But we went through the cost options for 'reach' a month or so ago and the RF600 and RF800 are a bit of a game changer for many on a budget with reach limitations.

An R6 and an RF 600 or RF 800 make compelling wildlife cameras for those currently shooting crop and shorter f5.6 lenses. The ff gives them better iso performance and that partially offsets the f11, the newer sensors also give a performance boost to practically level the noise performance field especially when you use some third party software for noise reduction. And the R6 at 20mp with an 800 gives more and higher quality 'pixels on duck' than a crop camera with a shorter lens.


----------



## neuroanatomist (Aug 6, 2021)

privatebydesign said:


> But we went through the cost options for 'reach' a month or so ago and the RF600 and RF800 are a bit of a game changer for many on a budget with reach limitations.
> 
> An R6 and an RF 600 or RF 800 make compelling wildlife cameras for those currently shooting crop and shorter f5.6 lenses. The ff gives them better iso performance and that partially offsets the f11, the newer sensors also give a performance boost to practically level the noise performance field especially when you use some third party software for noise reduction. And the R6 at 20mp with an 800 gives more and higher quality 'pixels on duck' than a crop camera with a shorter lens.
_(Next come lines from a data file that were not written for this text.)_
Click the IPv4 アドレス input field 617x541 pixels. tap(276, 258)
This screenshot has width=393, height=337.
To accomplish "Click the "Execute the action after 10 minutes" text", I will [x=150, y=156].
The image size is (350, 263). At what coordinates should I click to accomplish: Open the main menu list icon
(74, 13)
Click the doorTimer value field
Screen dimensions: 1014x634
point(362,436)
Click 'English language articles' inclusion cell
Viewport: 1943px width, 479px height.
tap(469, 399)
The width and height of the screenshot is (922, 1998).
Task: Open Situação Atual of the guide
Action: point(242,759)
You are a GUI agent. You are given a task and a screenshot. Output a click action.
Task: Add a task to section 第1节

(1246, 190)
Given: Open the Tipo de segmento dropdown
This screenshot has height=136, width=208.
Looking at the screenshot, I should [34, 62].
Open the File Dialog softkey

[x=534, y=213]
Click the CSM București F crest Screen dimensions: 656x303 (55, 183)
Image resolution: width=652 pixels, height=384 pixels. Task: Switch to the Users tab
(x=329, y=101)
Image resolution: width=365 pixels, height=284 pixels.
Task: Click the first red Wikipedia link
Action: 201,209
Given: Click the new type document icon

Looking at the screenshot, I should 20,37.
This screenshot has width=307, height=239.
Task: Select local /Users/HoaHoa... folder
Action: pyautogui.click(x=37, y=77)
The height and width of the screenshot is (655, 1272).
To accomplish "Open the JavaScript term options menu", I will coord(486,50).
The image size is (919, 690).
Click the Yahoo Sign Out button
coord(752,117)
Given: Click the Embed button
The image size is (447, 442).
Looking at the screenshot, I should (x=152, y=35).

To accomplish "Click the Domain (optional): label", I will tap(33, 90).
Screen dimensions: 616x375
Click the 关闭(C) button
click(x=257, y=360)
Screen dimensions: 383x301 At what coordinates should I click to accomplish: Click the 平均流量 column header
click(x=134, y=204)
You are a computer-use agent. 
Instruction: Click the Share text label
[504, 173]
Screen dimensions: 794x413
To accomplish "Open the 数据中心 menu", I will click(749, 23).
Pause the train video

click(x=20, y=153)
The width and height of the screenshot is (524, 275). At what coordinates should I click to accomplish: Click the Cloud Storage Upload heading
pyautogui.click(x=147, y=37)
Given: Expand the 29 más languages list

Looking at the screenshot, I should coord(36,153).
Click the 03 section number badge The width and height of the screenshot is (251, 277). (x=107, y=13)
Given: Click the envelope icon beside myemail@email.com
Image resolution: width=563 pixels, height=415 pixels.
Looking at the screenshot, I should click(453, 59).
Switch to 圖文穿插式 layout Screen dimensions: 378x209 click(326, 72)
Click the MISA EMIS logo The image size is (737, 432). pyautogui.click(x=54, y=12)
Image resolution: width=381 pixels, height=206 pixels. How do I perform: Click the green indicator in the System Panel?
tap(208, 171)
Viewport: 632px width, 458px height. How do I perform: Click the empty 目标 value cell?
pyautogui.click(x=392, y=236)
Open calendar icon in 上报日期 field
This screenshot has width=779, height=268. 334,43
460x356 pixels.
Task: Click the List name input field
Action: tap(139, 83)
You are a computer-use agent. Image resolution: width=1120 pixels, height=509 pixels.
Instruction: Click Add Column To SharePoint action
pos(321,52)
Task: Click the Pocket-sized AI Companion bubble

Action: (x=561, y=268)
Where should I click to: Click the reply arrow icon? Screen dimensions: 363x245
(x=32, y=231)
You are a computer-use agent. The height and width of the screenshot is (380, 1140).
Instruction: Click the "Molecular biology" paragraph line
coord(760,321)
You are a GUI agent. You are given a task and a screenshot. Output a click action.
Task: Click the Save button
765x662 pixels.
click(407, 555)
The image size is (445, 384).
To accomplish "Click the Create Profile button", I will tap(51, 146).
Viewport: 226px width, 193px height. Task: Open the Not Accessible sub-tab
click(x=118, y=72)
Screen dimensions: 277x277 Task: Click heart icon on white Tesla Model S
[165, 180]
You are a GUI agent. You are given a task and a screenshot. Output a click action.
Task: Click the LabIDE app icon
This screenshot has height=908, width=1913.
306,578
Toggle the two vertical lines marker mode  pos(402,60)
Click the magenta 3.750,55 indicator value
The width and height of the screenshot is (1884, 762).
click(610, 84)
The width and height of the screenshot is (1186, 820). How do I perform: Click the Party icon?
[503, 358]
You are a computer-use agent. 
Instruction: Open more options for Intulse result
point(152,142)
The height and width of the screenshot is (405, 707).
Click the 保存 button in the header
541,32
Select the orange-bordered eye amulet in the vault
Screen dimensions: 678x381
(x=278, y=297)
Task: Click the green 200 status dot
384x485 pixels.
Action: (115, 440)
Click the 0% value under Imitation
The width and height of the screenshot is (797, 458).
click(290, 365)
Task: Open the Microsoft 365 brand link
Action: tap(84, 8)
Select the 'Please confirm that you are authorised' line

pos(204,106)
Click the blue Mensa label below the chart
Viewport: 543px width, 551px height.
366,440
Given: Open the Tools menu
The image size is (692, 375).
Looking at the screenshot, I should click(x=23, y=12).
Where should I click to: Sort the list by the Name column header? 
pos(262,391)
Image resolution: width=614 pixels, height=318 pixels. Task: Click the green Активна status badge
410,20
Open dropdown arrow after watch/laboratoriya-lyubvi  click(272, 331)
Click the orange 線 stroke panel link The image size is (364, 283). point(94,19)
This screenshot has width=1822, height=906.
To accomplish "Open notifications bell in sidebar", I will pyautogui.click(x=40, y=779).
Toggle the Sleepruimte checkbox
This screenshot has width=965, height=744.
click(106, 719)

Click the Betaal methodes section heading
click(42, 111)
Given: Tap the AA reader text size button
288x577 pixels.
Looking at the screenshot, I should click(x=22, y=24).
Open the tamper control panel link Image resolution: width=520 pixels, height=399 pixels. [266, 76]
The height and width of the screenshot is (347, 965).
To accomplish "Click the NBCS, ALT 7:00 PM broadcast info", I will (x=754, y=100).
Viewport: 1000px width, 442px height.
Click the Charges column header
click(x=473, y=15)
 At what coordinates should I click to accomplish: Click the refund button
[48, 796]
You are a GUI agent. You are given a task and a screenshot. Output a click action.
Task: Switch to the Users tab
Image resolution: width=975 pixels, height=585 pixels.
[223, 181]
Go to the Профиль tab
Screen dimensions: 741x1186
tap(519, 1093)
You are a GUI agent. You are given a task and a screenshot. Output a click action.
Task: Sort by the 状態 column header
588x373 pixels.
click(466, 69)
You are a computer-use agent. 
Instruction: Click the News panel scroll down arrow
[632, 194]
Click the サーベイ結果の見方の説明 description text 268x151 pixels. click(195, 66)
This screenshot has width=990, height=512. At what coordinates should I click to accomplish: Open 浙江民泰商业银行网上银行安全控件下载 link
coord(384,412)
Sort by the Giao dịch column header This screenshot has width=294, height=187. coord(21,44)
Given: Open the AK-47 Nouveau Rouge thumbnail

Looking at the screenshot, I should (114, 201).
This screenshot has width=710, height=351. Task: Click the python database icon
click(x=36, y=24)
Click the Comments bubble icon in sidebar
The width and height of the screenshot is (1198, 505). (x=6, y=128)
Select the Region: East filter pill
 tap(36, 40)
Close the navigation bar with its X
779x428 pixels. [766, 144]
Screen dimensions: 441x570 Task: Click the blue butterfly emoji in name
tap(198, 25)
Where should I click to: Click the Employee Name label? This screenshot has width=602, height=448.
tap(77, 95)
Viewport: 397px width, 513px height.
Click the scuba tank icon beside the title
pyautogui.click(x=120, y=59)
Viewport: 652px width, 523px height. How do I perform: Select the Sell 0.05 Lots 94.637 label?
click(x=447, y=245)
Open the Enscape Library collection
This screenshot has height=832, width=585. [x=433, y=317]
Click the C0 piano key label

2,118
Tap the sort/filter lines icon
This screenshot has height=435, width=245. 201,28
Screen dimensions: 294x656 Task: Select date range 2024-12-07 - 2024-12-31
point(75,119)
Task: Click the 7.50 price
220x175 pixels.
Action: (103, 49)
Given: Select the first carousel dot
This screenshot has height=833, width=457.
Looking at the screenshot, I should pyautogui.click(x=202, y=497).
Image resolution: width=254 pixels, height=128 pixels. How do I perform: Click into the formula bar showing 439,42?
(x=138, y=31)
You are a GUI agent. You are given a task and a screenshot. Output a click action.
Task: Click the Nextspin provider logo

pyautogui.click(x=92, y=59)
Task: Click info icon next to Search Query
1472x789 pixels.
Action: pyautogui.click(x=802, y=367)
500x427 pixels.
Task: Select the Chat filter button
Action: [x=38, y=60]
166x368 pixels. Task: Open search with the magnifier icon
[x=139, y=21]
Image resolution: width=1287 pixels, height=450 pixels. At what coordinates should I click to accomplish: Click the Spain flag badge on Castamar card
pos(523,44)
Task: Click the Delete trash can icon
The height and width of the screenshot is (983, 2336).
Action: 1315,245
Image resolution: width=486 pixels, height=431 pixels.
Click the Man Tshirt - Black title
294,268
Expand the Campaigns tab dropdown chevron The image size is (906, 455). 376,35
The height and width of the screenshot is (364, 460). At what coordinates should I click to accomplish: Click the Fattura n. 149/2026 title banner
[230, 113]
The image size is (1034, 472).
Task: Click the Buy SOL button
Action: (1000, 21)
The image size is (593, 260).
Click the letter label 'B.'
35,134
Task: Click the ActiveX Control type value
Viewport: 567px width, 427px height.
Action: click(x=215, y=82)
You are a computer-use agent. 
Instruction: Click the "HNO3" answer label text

Yes, but the crop ‘R7’ camera would be cheaper. And wouldn’t require a longer lens.


----------



## David_D (Aug 6, 2021)

neuroanatomist said:


> Yes, but the crop ‘R7’ camera would be cheaper.


If the R7 was a baby R3 (as most people who want an R7 would appear to like - built in grip, ergonomics, rugged etc) how much cheaper would/could it be? Obviously the sensor & shutter would be smaller and hopefully cheaper, but all the rest would be the same. Maybe the processing would be less demanding (but if 30+ MP like the 90D and 30FPS like the R3 it would be more!) and it could be smaller, saving some materials. Could more than $1,000 be shaved off the cost of an R3 and would people pay that much when the 90D is only $1,200.

As a side note - did I miss something? The 7D Mark II is showing as discontinued in various places.


----------



## Cyborx (Aug 6, 2021)

Let’s hope Canon is able to produce the R1 asap. Because 24mpix is not really what you’d expect in 2021. Except for a few sportsphotographers 24mpix is not enough.


----------



## AlanF (Aug 6, 2021)

David_D said:


> If the R7 was a baby R3 (as most people who want an R7 would appear to like - built in grip, ergonomics, rugged etc) how much cheaper would/could it be? Obviously the sensor & shutter would be smaller and hopefully cheaper, but all the rest would be the same. Maybe the processing would be less demanding (but if 30+ MP like the 90D and 30FPS like the R3 it would be more!) and it could be smaller, saving some materials. Could more than $1,000 be shaved off the cost of an R3 and would people pay that much when the 90D is only $1,200.
> 
> As a side note - did I miss something? The 7D Mark II is showing as discontinued in various places.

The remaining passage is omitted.